Opinion
La torture par la CIA et l’obligation
pour la justice des Etats-Unis de
poursuivre
Hans Christof von Sponeck
Photo:
D.R.
Jeudi 1er janvier 2015
Le
comte Hans Christof von Sponeck a
démissionné, en 2000, de son poste de
Sous-Secrétaire général de l’ONU et de
Coordinateur humanitaire UN en
Irak pour protester contre les sanctions
économiques infligées par l’ONU au
peuple irakien. Il est membre de la
Commission des crimes de guerre de Kuala
Lumpur – créée en 2007 par l’ancien
Premier ministre de Malaisie, Dr Tun
Mahathir -
dont la mission
est de vérifier
et contrôler les plaintes des victimes
de guerres et de conflits et autres
crimes reconnus comme étant des
violations du droit international [1]
Il répond ici aux
questions de la journaliste indépendante
suisse Silvia Cattori.
Hans Christof von Sponeck dénonçait ici
les conséquences,
pour les enfants notamment, des
sanctions criminelles de l’ONU contre
l’Irak.
Le rapport du Sénat américain
sur la torture par la CIA et
l’obligation qui en résulte pour la
justice américaine de poursuivre
Silvia Cattori:
Vos propres investigations [2], ainsi
que les rapports présentés par le
Sénateur suisse Dick Marty [3] sur les
centres secrets de détention de la CIA
avaient déjà apporté la preuve de ces
pratiques systématiques de la torture.
Le rapport publié le 9 septembre par le
Sénat des États-Unis apporte-t-il des
éléments nouveaux par rapport à ce que
vous saviez déjà ? A vos yeux, ce
rapport a-t-il une portée particulière ?
H.C. von Sponeck: La
publication, par la Commission sur le
Renseignement du Sénat américain, du
résumé en cinq cents pages de son
rapport sur la torture doit être
reconnue comme une contribution
importante au processus judiciaire. S’il
est louable que les atrocités commises
par les autorités américaines soient
officiellement reconnues, cela ne suffit
pas. Les dirigeants américains à la tête
du Congrès comme du gouvernement, y
compris le président Obama, doivent
faire preuve de leadership et s’engager
à confirmer que ces preuves seront
utilisées par les autorités légales
américaines pour engager des poursuites
contre tous les auteurs de torture.

ÉNONCÉ A —
Modifiez les lignes de données en commençant par la première et en allant jusqu'à celle qui contient « tap(244, 281) » incluse : remplacez « thunderstorm symbol » par « storm icon » sans rien changer d'autre, et omettez les images dans votre réponse.
Les lignes de données ci-dessous n'ont aucun rapport avec l'extrait.

DONNÉES DE L'EXERCICE —
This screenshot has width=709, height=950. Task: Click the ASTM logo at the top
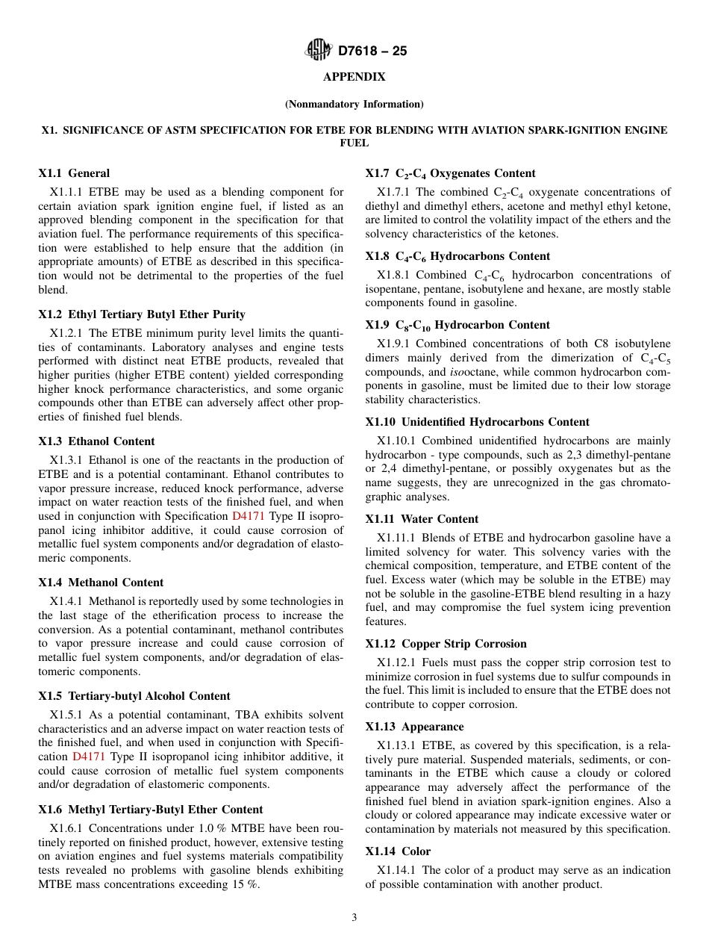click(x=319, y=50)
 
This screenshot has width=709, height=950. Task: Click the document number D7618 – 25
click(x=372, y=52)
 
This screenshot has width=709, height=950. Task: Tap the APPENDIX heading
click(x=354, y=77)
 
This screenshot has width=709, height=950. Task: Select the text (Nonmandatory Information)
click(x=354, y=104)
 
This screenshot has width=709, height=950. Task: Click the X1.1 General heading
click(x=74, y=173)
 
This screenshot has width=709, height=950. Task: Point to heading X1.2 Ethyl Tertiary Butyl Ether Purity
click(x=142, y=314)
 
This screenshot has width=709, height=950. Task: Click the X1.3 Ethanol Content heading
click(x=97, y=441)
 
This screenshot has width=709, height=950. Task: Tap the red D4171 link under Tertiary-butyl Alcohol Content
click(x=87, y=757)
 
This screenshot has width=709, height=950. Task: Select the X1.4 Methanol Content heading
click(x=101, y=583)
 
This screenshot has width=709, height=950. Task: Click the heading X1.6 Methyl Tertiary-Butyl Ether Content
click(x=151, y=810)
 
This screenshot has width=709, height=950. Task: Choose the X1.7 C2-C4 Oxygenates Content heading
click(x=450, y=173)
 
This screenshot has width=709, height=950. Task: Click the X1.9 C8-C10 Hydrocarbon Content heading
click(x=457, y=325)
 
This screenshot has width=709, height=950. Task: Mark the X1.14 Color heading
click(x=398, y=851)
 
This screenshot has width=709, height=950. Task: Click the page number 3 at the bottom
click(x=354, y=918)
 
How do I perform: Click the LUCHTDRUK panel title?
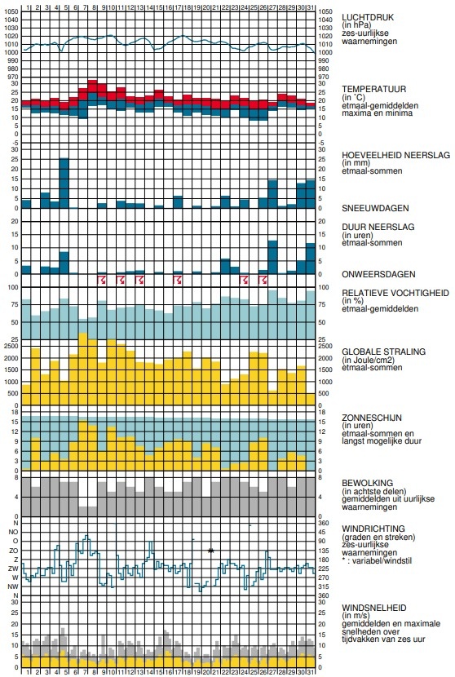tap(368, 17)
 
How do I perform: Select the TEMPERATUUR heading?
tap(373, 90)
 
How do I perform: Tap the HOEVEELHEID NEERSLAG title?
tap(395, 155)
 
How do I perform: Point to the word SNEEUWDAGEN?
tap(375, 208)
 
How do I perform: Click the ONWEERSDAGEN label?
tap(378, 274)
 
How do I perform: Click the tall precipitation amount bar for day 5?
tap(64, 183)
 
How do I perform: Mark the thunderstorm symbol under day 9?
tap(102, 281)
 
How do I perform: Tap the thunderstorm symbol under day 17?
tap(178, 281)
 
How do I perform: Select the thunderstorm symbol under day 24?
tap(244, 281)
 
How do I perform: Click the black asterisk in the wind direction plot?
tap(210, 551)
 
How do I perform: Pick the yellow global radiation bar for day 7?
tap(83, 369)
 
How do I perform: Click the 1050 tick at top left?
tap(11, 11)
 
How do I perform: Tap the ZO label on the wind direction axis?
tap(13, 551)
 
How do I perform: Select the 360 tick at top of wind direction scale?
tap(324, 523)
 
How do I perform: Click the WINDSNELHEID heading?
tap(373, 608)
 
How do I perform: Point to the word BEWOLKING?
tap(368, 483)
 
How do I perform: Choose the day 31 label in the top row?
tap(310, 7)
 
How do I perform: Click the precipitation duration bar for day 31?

ÉNONCÉ B —
Recopiez à l'identique le passage de l'extrait qui commence par « Le rapport publié » et va jusqu'à « portée particulière ? ».

CORRIGÉ A —
This screenshot has width=709, height=950. Task: Click the ASTM logo at the top
click(x=319, y=50)
 
This screenshot has width=709, height=950. Task: Click the document number D7618 – 25
click(x=372, y=52)
 
This screenshot has width=709, height=950. Task: Tap the APPENDIX heading
click(x=354, y=77)
 
This screenshot has width=709, height=950. Task: Select the text (Nonmandatory Information)
click(x=354, y=104)
 
This screenshot has width=709, height=950. Task: Click the X1.1 General heading
click(x=74, y=173)
 
This screenshot has width=709, height=950. Task: Point to heading X1.2 Ethyl Tertiary Butyl Ether Purity
click(x=142, y=314)
 
This screenshot has width=709, height=950. Task: Click the X1.3 Ethanol Content heading
click(x=97, y=441)
 
This screenshot has width=709, height=950. Task: Tap the red D4171 link under Tertiary-butyl Alcohol Content
click(x=87, y=757)
 
This screenshot has width=709, height=950. Task: Select the X1.4 Methanol Content heading
click(x=101, y=583)
 
This screenshot has width=709, height=950. Task: Click the heading X1.6 Methyl Tertiary-Butyl Ether Content
click(x=151, y=810)
 
This screenshot has width=709, height=950. Task: Choose the X1.7 C2-C4 Oxygenates Content heading
click(x=450, y=173)
 
This screenshot has width=709, height=950. Task: Click the X1.9 C8-C10 Hydrocarbon Content heading
click(x=457, y=325)
 
This screenshot has width=709, height=950. Task: Mark the X1.14 Color heading
click(x=398, y=851)
 
This screenshot has width=709, height=950. Task: Click the page number 3 at the bottom
click(x=354, y=918)
 
How do I perform: Click the LUCHTDRUK panel title?
tap(368, 17)
 
How do I perform: Select the TEMPERATUUR heading?
tap(373, 90)
 
How do I perform: Tap the HOEVEELHEID NEERSLAG title?
tap(395, 155)
 
How do I perform: Point to the word SNEEUWDAGEN?
tap(375, 208)
 
How do I perform: Click the ONWEERSDAGEN label?
tap(378, 274)
 
How do I perform: Click the tall precipitation amount bar for day 5?
tap(64, 183)
 
How do I perform: Mark the storm icon under day 9?
tap(102, 281)
 
How do I perform: Tap the storm icon under day 17?
tap(178, 281)
 
How do I perform: Select the storm icon under day 24?
tap(244, 281)

CORRIGÉ B —
Le rapport publié le 9 septembre par le
Sénat des États-Unis apporte-t-il des
éléments nouveaux par rapport à ce que
vous saviez déjà ? A vos yeux, ce
rapport a-t-il une portée particulière ?